I like to post about it on Latarnia because, about one years and six months ago, I chatted on Mobius with Mirek about the Eurocin version, which I had seen in the Image dvd.
I don't know if Mirek remembers that, but at that time I was crazy about the film. The point is that in REVENGE I found something different from all the other Franco I had viewed, in particular an atmospheric quality and a purity of vision which afterwards I found in many of his early 1980s films. Therefore, if today my feeling about REVENGE is changed, I think it's just because I've viewed many far better Franco's 1980s: MIL SEXO TIENE LA NOCHE, MACUMBA SEXUAL, HISTORIA SEXUAL D'O etc.
Nevertheless I intended to reconsider it at the light of the almost 'legendary' Spanish version, since the Eurocin version is an orgy of inserts which final effect is - as it always happens - to render the film chaotic and incompehensible.
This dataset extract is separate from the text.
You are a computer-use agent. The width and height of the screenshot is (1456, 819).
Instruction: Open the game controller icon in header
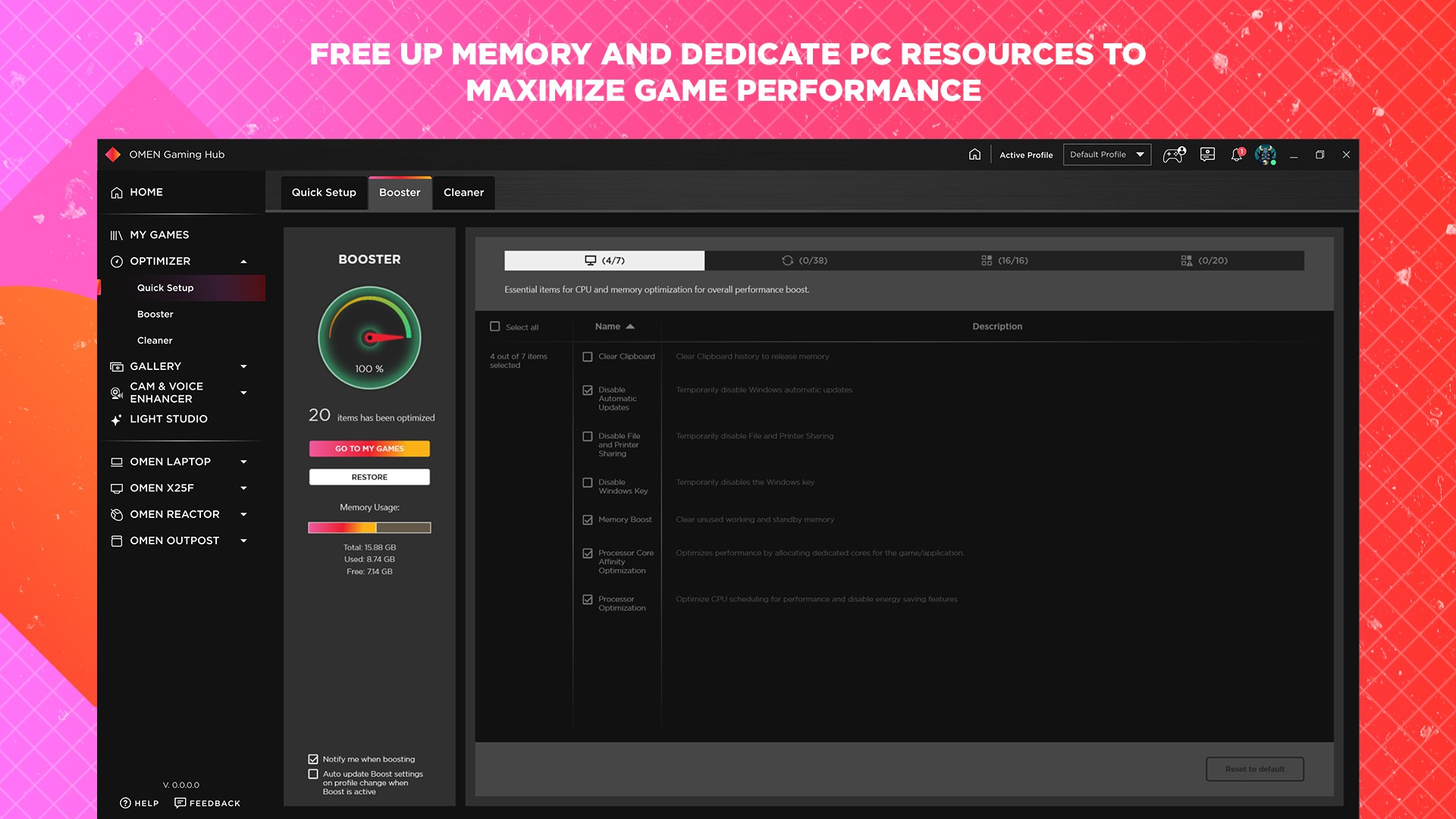pyautogui.click(x=1174, y=155)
Having seen the Spanish version once only, I cannot exactly point out the differences between the two versions. But in general I'd say that the Eurocin version cuts off almost the whole sexual/sadistic side of the film, leaving alive only the melancholic side. Infact only the Spanish version includes the three Usher's murders, the second of which involves a prostitute and the third a little girl. The above three scene are very strong and important, because of the contrast with the depressing mood of the rest of the film. In the original version, the Awful dr. Usher - such as he could have been renamed in the French version - has indeed his moments of real sadistic pleasure, which culminate in the vampirish act of lick the bloody blade (second and third murders). Vernon's grotesque look and, in particular, his red mouth remember here his Dracula attacks in DRACULA CONTRA FRANKENSTEIN.
In conclusion, as it could be easily foreseen, the Spanish version is far better than the French one and - I think - it should be regarded as the only one true Franco's version of USHER.
That doesn't mean that the Spanish version eliminates all the faults. USHER is however a too ambitious movie, which Franco could have perhaps succesfully shot with Harry A. Towers' budgets, but not with the poor means he had in 1983.
Has anybody else seen the original USHER?